Formasi yang diharapkan memperoleh prioritas meliputi tenaga guru dan tenaga teknis. Kebutuhan tersebut berkaitan langsung dengan keberlangsungan pelayanan pendidikan dan administrasi pemerintahan di Kabupaten Kudus.

Sebanyak 63 PNS Memasuki Batas Usia Pensiun

Pemkab Kudus sebelumnya menyerahkan surat keputusan pemberhentian dan pemberian pensiun kepada 73 penerima di Pendapa Kabupaten Kudus pada Senin, 24 Agustus 2026.

Dari jumlah tersebut, 63 PNS memasuki batas usia pensiun dengan terhitung mulai tanggal 1 September dan 1 Oktober 2026. Sembilan penerima mendapatkan keputusan karena pegawai yang bersangkutan meninggal dunia, sedangkan satu orang diberhentikan karena kondisi jasmani dan rohani.

Bupati Kudus Sam’ani Intakoris menyampaikan penghargaan kepada para PNS atas pengabdian mereka selama menjalankan tugas pemerintahan.

Ia juga mendorong para pensiunan untuk tetap menjaga kesehatan dan produktif. Pengalaman yang dimiliki para pensiunan dinilai masih dapat memberikan manfaat bagi keluarga dan masyarakat.

Teknologi Digunakan untuk Menutup Kekurangan Pegawai

Sambil menunggu keputusan pemerintah pusat, Pemkab Kudus akan mengoptimalkan aparatur yang tersedia.
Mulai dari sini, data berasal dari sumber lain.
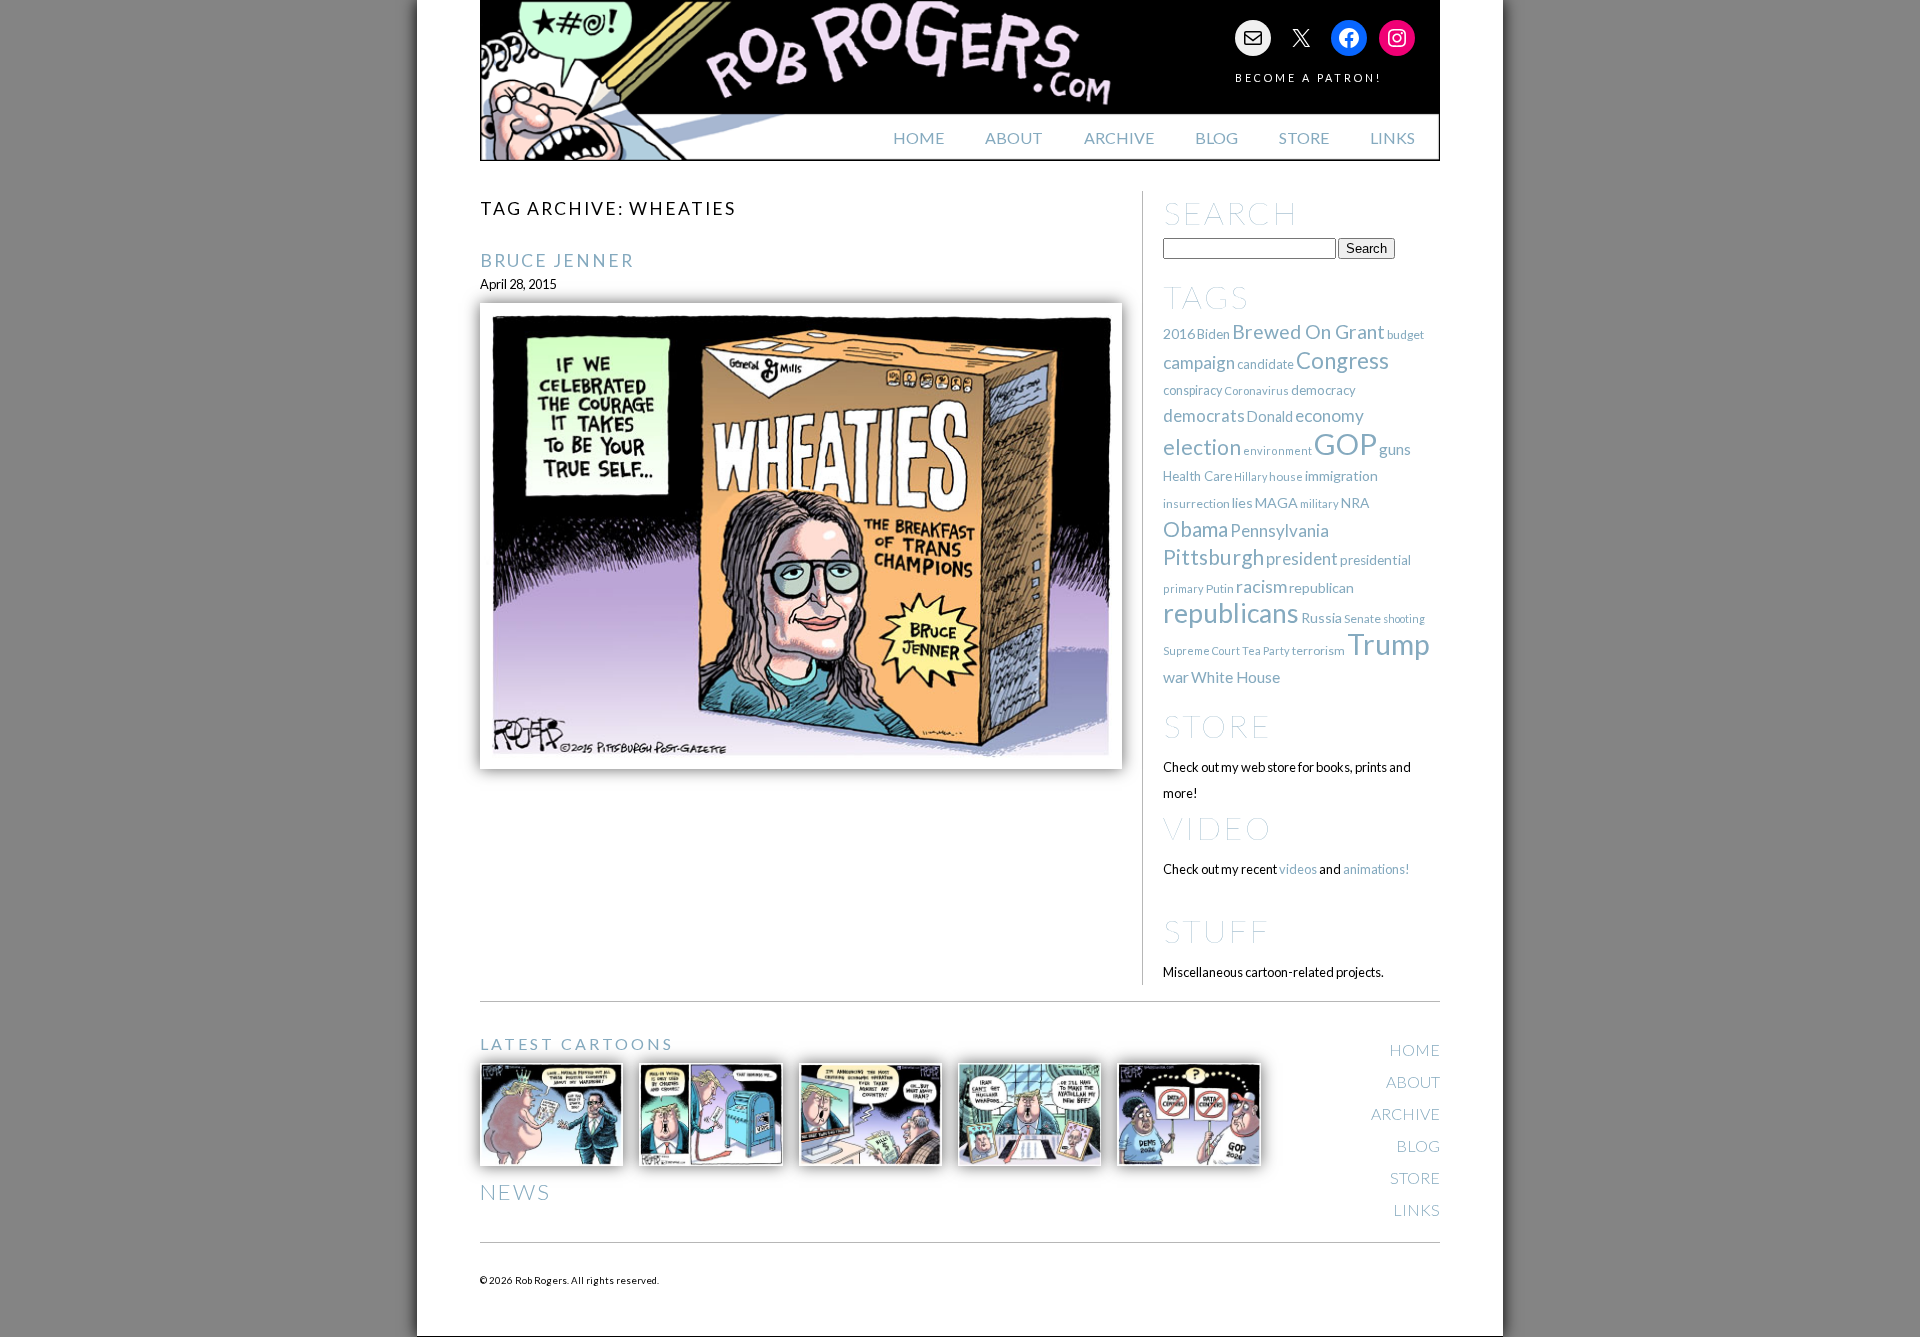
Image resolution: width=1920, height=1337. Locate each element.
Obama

Untuk pekerjaan teknis, pemerintah daerah berencana memanfaatkan teknologi dan aplikasi agar sejumlah proses yang sebelumnya dilakukan secara manual menjadi lebih efisien.

Pemanfaatan teknologi dapat membantu mengurangi beban pekerjaan administratif. Namun, digitalisasi tidak selalu dapat menggantikan kebutuhan tenaga pada seluruh posisi, terutama guru dan jabatan pelayanan yang memerlukan interaksi langsung dengan masyarakat.

Karena itu, pemerintah daerah tetap menilai rekrutmen aparatur baru diperlukan agar kualitas pelayanan publik tidak menurun akibat gelombang pensiun.

Belum Menjadi Pengumuman Pendaftaran CPNS

Masyarakat perlu membedakan antara usulan kebutuhan formasi dan pengumuman resmi pembukaan seleksi. Usulan 400 formasi dari Pemkab Kudus belum berarti pendaftaran CPNS untuk formasi tersebut telah dibuka.

Dalam laporan terbaru, belum diumumkan rincian jabatan, alokasi tiap formasi, persyaratan pelamar, maupun jadwal seleksinya. Informasi tersebut baru dapat dipastikan setelah pemerintah pusat memberikan persetujuan dan instansi menerbitkan pengumuman resmi.

Calon pelamar disarankan berhati-hati terhadap informasi yang mengatasnamakan rekrutmen Pemkab Kudus sebelum terdapat pengumuman dari pemerintah. Hindari menyerahkan data pribadi atau melakukan pembayaran kepada pihak yang menjanjikan kelulusan CPNS.